La souche, on le comprend, tient à son sol. Elle se souvient de l’arbre qu’elle porta, peut-être même de la sève qui la parcourait. La souche, c’est un arbre sans tronc, sans branches, sans feuilles, sans fleurs et donc sans fruits, qui n’a plus que ses racines et qui attend en pourrissant dans son trou. Cet arpent de boue, elle se l’approprie ; elle croit qu’il est sien, qu’il lui appartient, qu’elle en est la gardienne – elle n’en est que la scorie et, de l’arbre, la ruine. Or le vent comme l’esprit souffle où et quand il veut, apportant du ciel cent mille formes de vie. Mais la souche est butée : c’est sa terre, c’est son trou, c’est son sol, c’est sa boue, hors de ma vue, pas touche. La souche est têtue comme une bûche.

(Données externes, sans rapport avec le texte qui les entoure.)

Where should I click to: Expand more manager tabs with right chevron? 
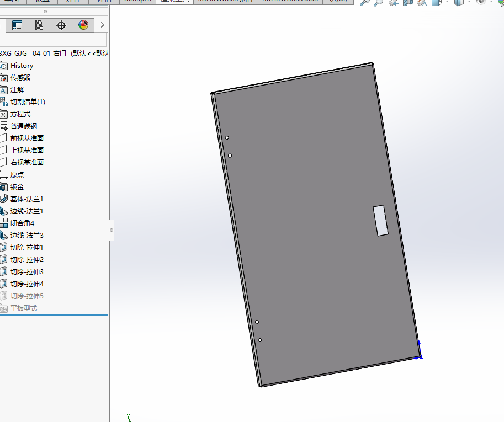pyautogui.click(x=102, y=25)
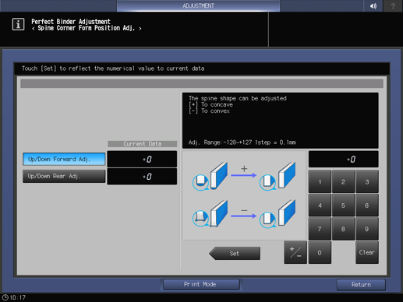Image resolution: width=403 pixels, height=302 pixels.
Task: Tap keypad digit 1
Action: coord(320,181)
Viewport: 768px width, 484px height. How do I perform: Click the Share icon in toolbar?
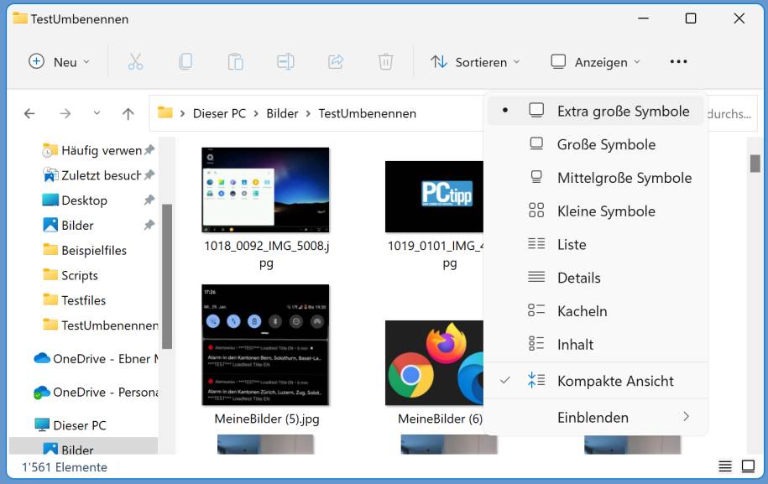[x=336, y=61]
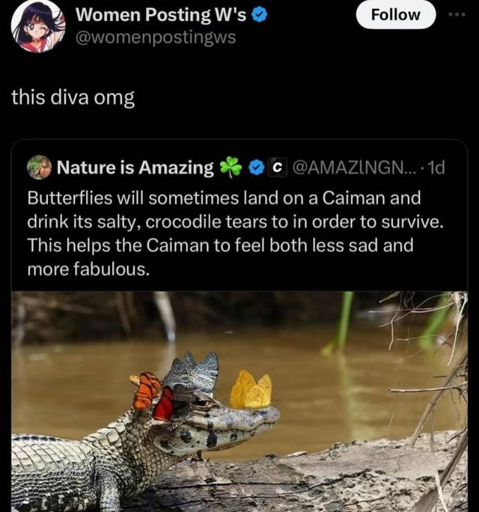Click the square C affiliate badge
Viewport: 479px width, 512px height.
(x=277, y=167)
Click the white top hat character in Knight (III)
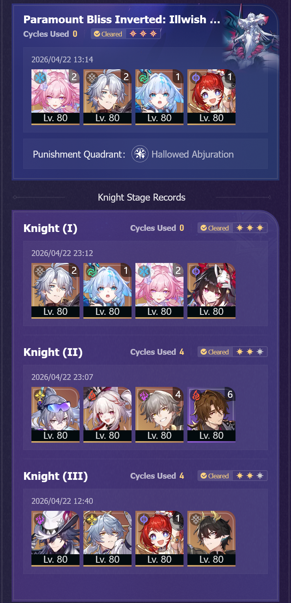This screenshot has width=291, height=603. [x=55, y=539]
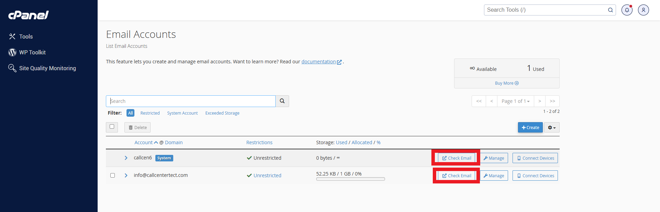The width and height of the screenshot is (660, 212).
Task: Open the user account icon
Action: 643,10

On comprend donc qu’enchaînée par les pieds à un sol qu’elle ne nourrit plus et qu’elle indiffère, tandis que la vie de la forêt bruit partout autour d’elle sans plus la remarquer sinon comme une verrue sur une joue vermeille, et que des insectes fouisseurs y creusent des galeries sans qu’elle puisse rien faire, étant privée de bras, on comprend que la souche, donc, envie, jalouse, haïsse le migrateur, le voyageur, l’errant, le pèlerin, le passager. Hélas, « ses racines tordues l’empêchent de voler ». Parfois, pourtant, il arrive qu’un oiseau, fatigué de migrer, vienne poser sur une souche son corps palpitant et chaud. Alors la souche reconnaît à ce bruit la vie toute proche. Et peut-être se met-elle à aimer. Mais il est trop tard, et l’oiseau repart…

Nous n’omettons pas que le mot souche est aussi un terme de maréchalerie : c’est la partie du clou qui reste dans le sabot du cheval.

Renfonçons le clou : assurons que le maréchal ne refasse pas souche. Et que ce pied pourri reste à jamais dans son sabot.